[ИСХОДНЫЙ ТЕКСТ]
-------

Вот в таком порядке мы тренировались на центральном аэродроме, теперь здесь аэровокзал. Летное поле было размечено белыми линиями в точном соответствии с размерами Красной площади и порядком построения участников. Вместо Мавзолея стояла временно сколоченная трибуна, обтянутая красной тканью. Тренировались мы ночами, подъем в три часа, умылись, оделись и на аэродром. Кому близко — пешим порядком, кому далеко — везли на машинах. Когда москвичи шли на работу, мы уже заканчивали занятия и возвращались на свои квартиры. Теперь, да будет мне позволено, вспомню переживания очень личные, надеюсь, читатели за это не осудят.
В те дни я был слушателем Высшей разведывательной школы Генерального штаба. Это было очень солидное учебное заведение с четырехлетним сроком обучения (для сравнения — в Академии Фрунзе, которую я тоже позднее, в 1947 году, окончил — учились три года). В нашей спецшколе учились только офицеры разведчики, они прошли огни и воды в годы войны. Народ был отчаянный! Вспоминаю их сейчас с любовью и восхищением, уж каких только заданий они не выполняли, причем, не только в военное время, но и после — в разведке, как известно, мирного времени не бывает.

-------

[ЗАДАНИЕ A]
Перепишите дословно фрагмент исходного текста от «В те дни я был» до «времени не бывает.» включительно.
Приведённый далее листинг никак не связан с исходным текстом.

[ИЗВЛЕЧЁННЫЕ ДАННЫЕ]
-------

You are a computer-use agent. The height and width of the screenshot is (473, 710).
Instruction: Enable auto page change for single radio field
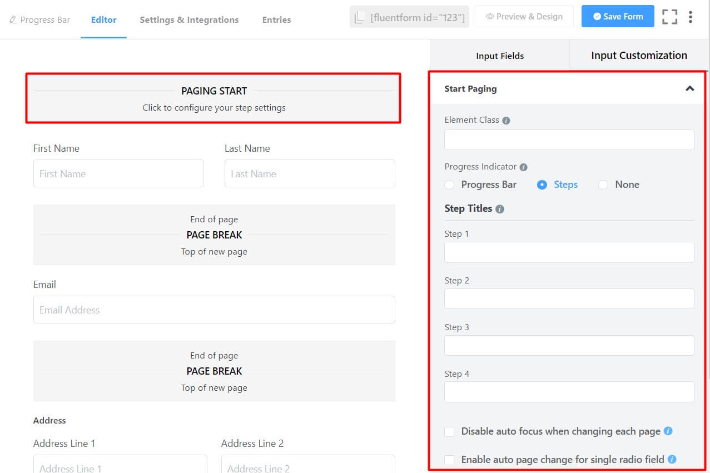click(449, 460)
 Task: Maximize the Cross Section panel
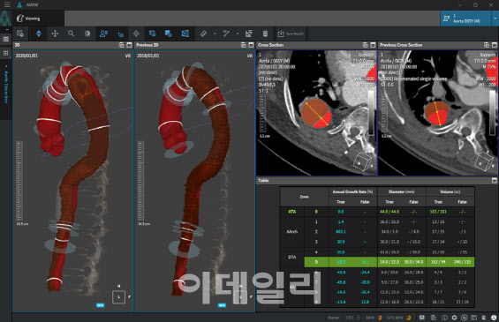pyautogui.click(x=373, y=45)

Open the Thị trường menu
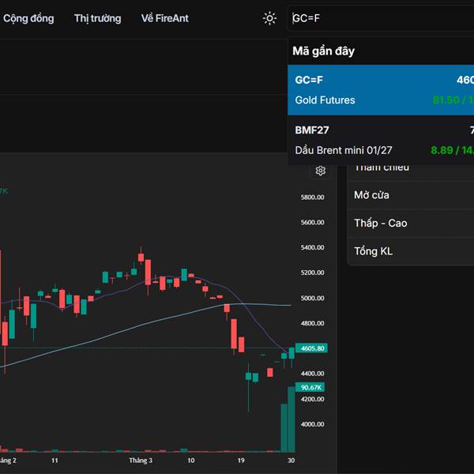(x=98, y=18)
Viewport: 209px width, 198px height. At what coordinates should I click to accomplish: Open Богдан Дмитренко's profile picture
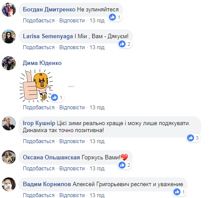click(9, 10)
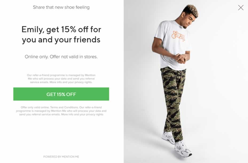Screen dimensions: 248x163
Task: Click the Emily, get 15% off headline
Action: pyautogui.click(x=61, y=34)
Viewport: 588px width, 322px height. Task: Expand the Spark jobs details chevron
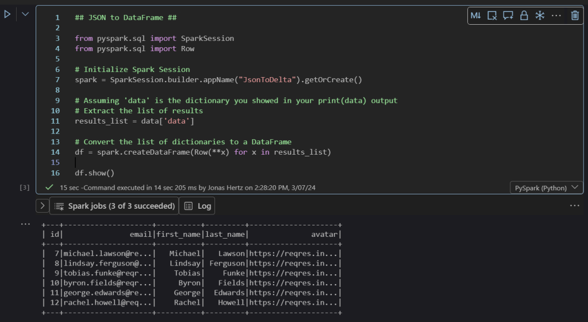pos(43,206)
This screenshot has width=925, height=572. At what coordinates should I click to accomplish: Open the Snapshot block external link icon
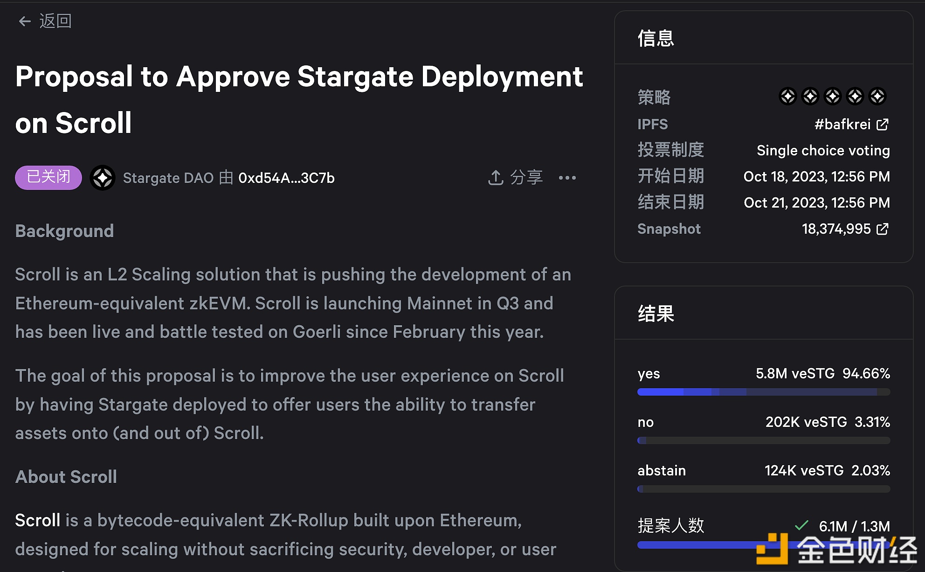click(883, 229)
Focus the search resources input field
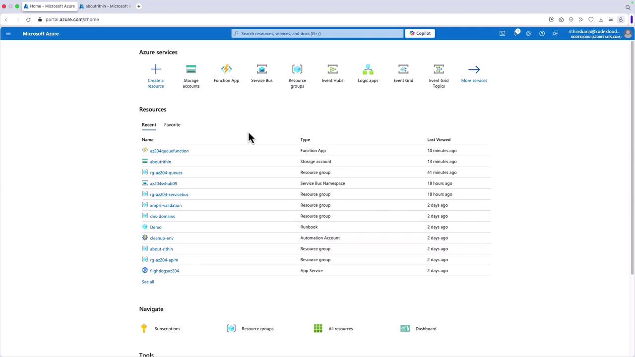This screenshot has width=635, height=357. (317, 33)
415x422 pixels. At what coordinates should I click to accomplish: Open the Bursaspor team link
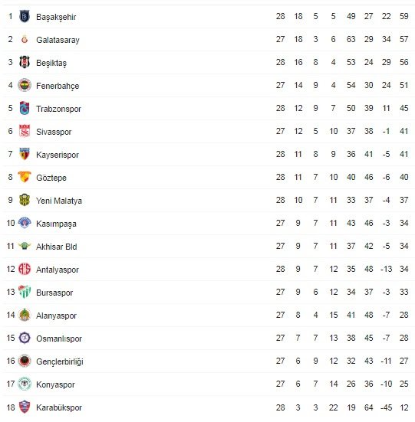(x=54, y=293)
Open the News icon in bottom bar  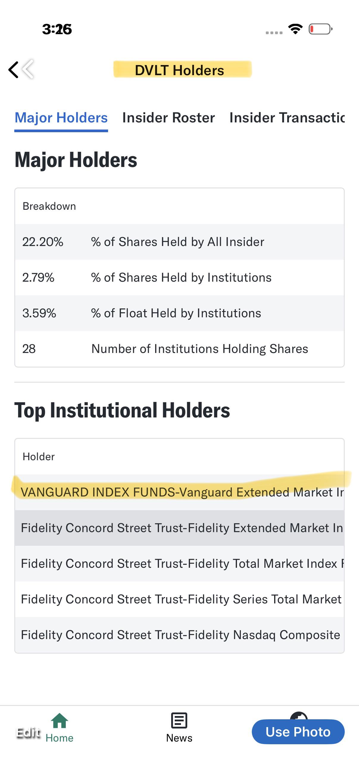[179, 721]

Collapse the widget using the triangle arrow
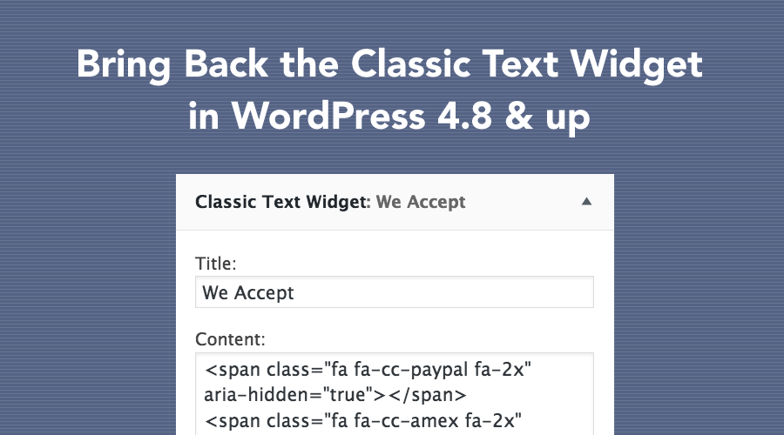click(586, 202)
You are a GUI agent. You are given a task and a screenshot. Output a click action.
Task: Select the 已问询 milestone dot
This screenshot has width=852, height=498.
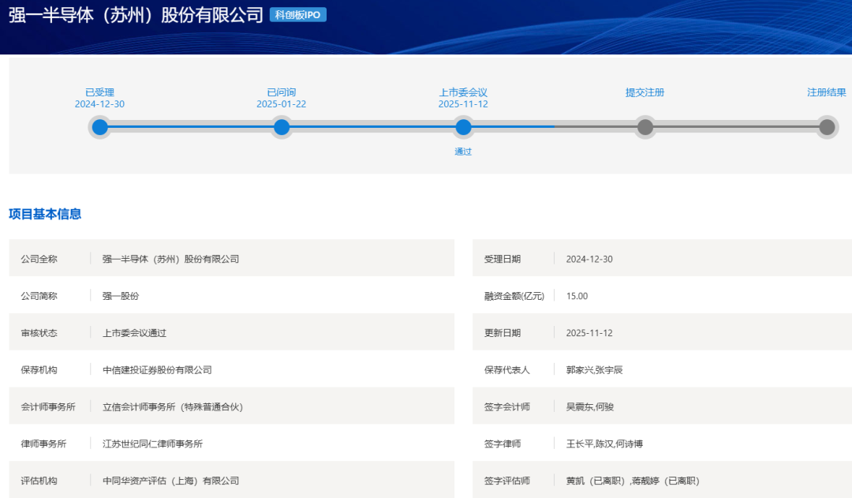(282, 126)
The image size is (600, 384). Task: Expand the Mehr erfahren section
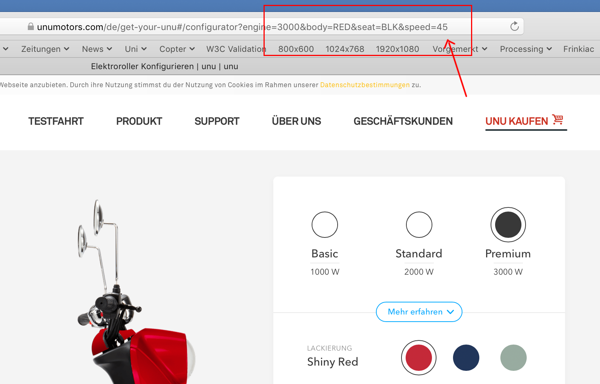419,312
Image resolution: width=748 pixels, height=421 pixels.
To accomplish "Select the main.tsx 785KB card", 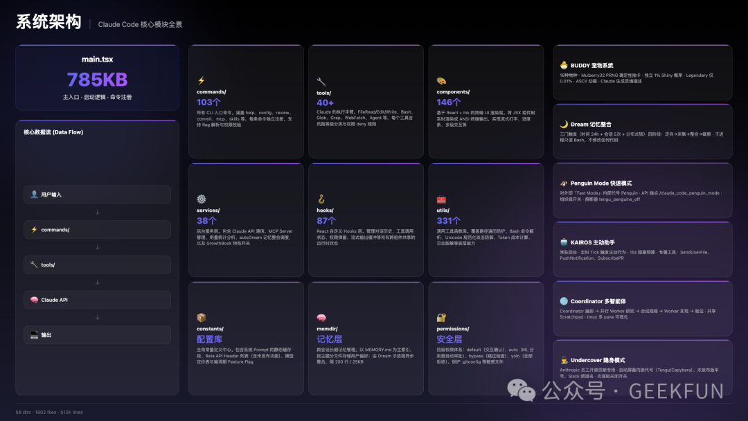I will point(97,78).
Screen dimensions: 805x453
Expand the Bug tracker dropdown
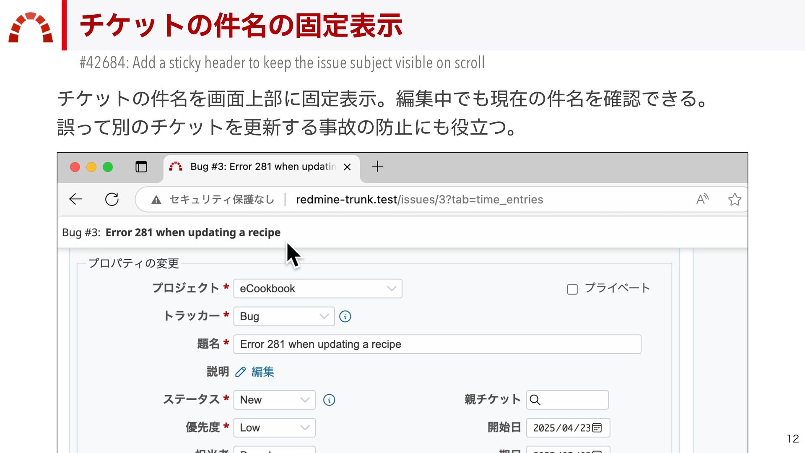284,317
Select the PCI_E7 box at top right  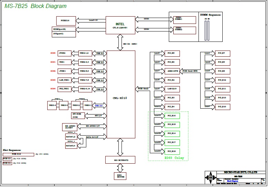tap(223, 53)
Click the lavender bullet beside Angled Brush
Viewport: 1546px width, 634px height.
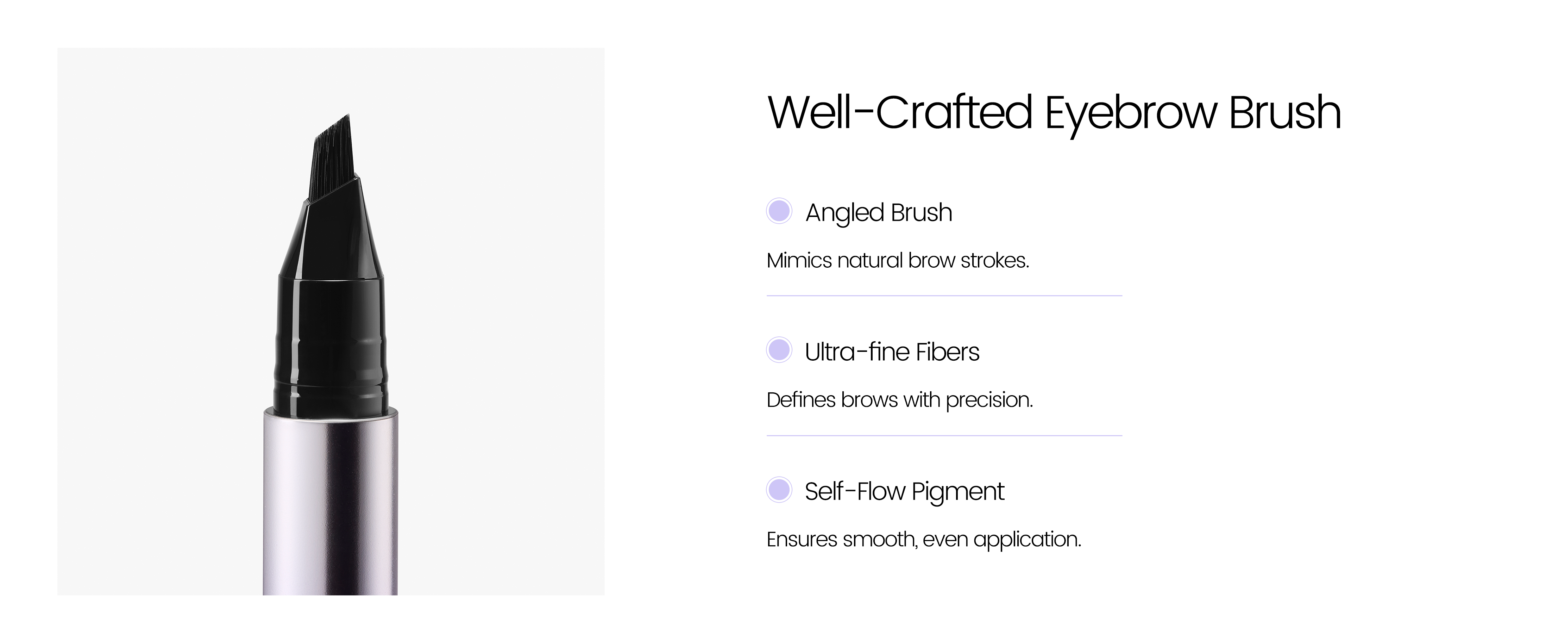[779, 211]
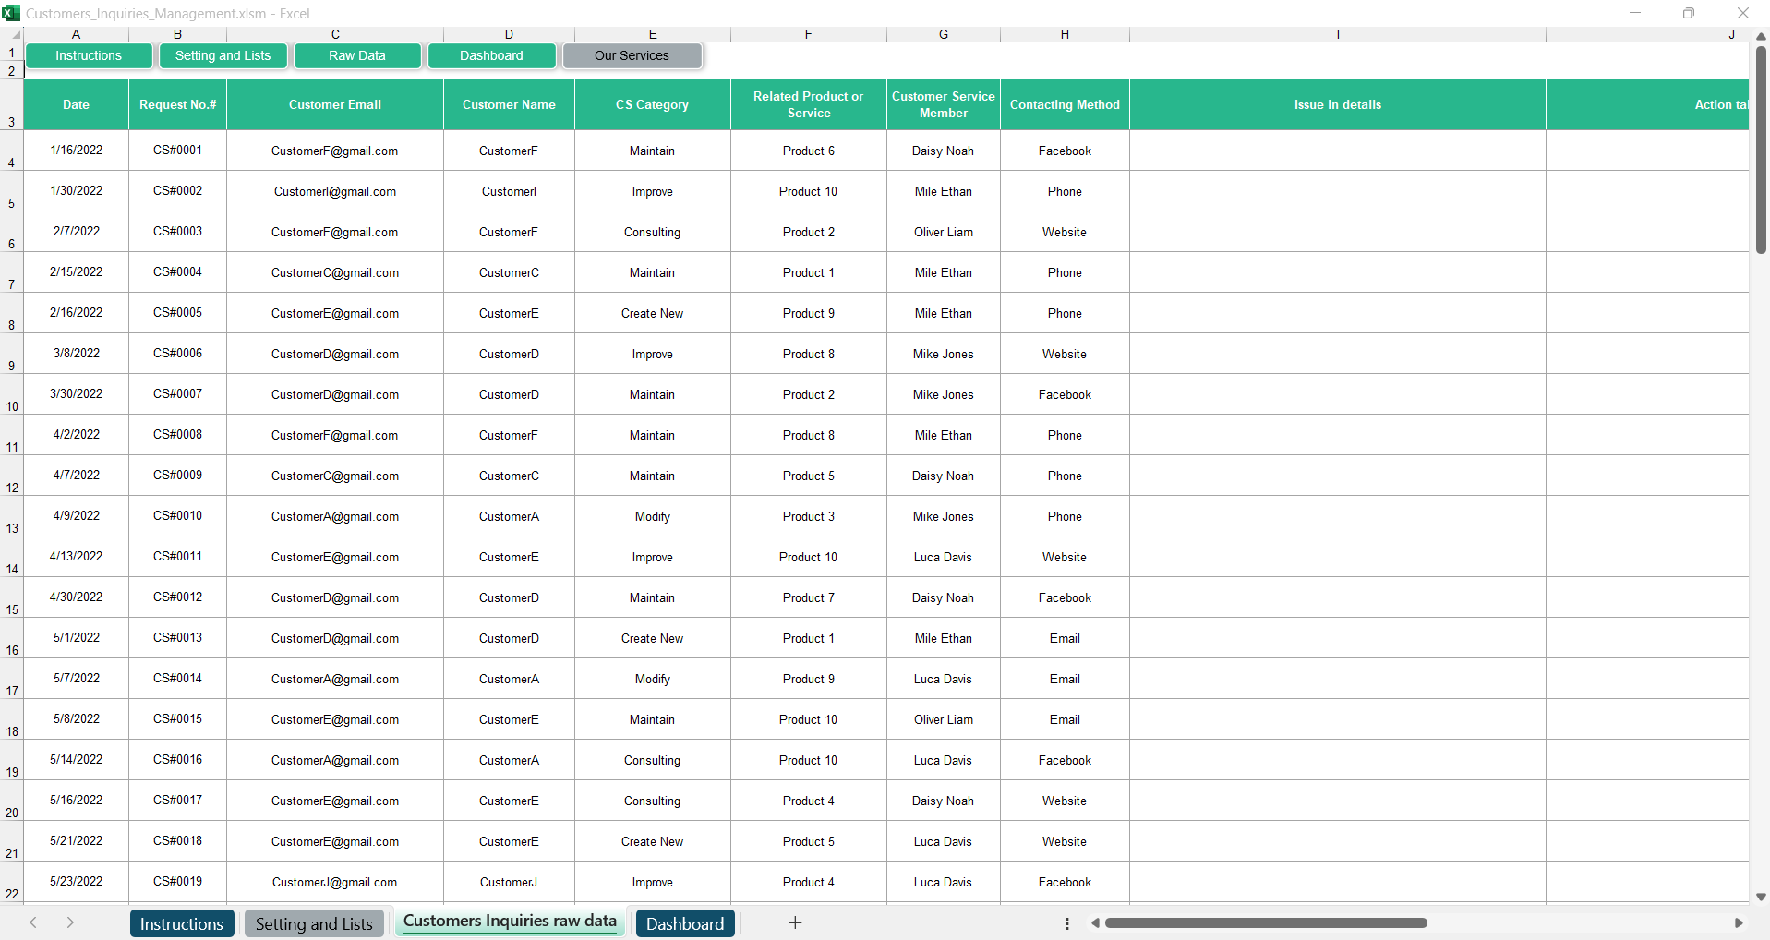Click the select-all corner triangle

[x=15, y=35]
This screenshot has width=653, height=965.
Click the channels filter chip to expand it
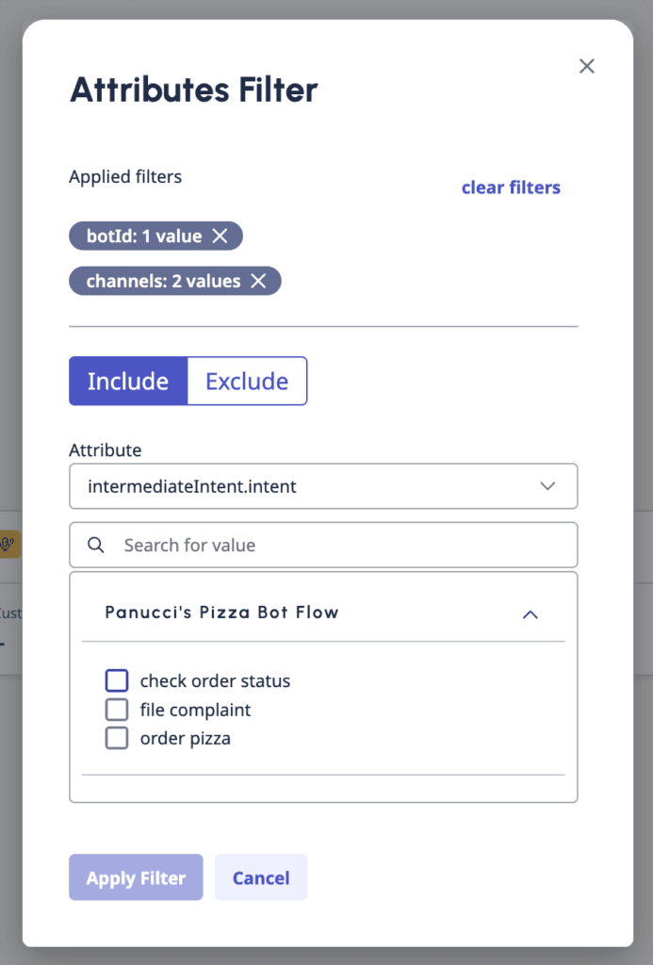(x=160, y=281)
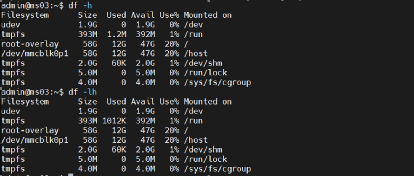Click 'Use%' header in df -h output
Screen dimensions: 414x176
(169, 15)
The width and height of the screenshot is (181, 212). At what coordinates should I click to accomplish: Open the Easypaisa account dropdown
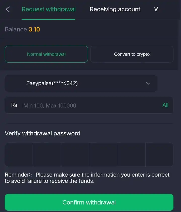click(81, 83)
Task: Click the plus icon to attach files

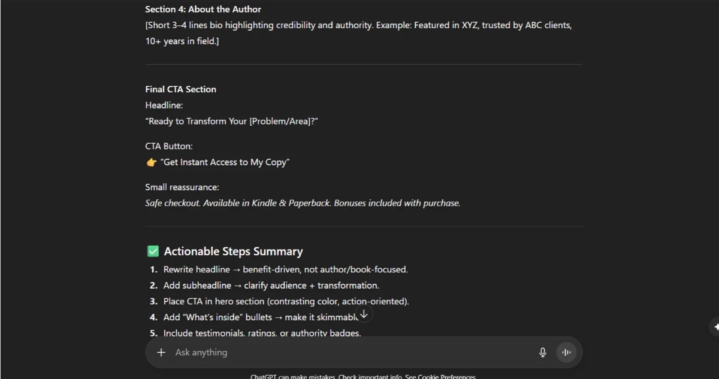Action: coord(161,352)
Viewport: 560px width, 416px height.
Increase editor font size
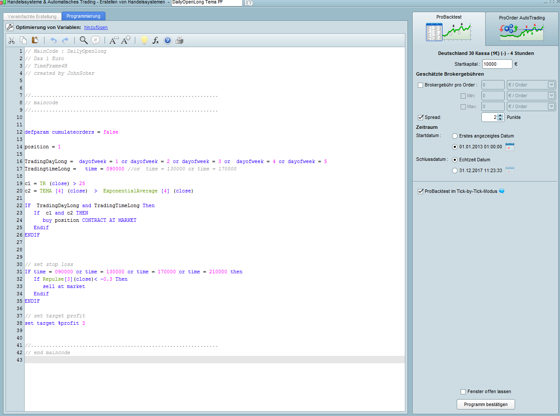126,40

-------

[ЗАДАНИЕ B]
Переименуйте «Viewport» в «Window» в участке листинга от его начала до строки с «pos(43,206)» включительно, больше ничего не меняя. Выведите только этот участок, без изображений.

[ПРАВИЛЬНЫЙ ОТВЕТ A]
В те дни я был слушателем Высшей разведывательной школы Генерального штаба. Это было очень солидное учебное заведение с четырехлетним сроком обучения (для сравнения — в Академии Фрунзе, которую я тоже позднее, в 1947 году, окончил — учились три года). В нашей спецшколе учились только офицеры разведчики, они прошли огни и воды в годы войны. Народ был отчаянный! Вспоминаю их сейчас с любовью и восхищением, уж каких только заданий они не выполняли, причем, не только в военное время, но и после — в разведке, как известно, мирного времени не бывает.

[ПРАВИЛЬНЫЙ ОТВЕТ B]
You are a computer-use agent. The height and width of the screenshot is (473, 710).
Instruction: Enable auto page change for single radio field
click(449, 460)
 Task: Maximize the Cross Section panel
pyautogui.click(x=373, y=45)

Open the Thị trường menu
(x=98, y=18)
Window: 209px width, 198px height. At what coordinates should I click to accomplish: Open Богдан Дмитренко's profile picture
click(9, 10)
Screen dimensions: 248x163
Task: Click the Emily, get 15% off headline
Action: pyautogui.click(x=61, y=34)
Window: 588px width, 322px height. Task: Expand the Spark jobs details chevron
pos(43,206)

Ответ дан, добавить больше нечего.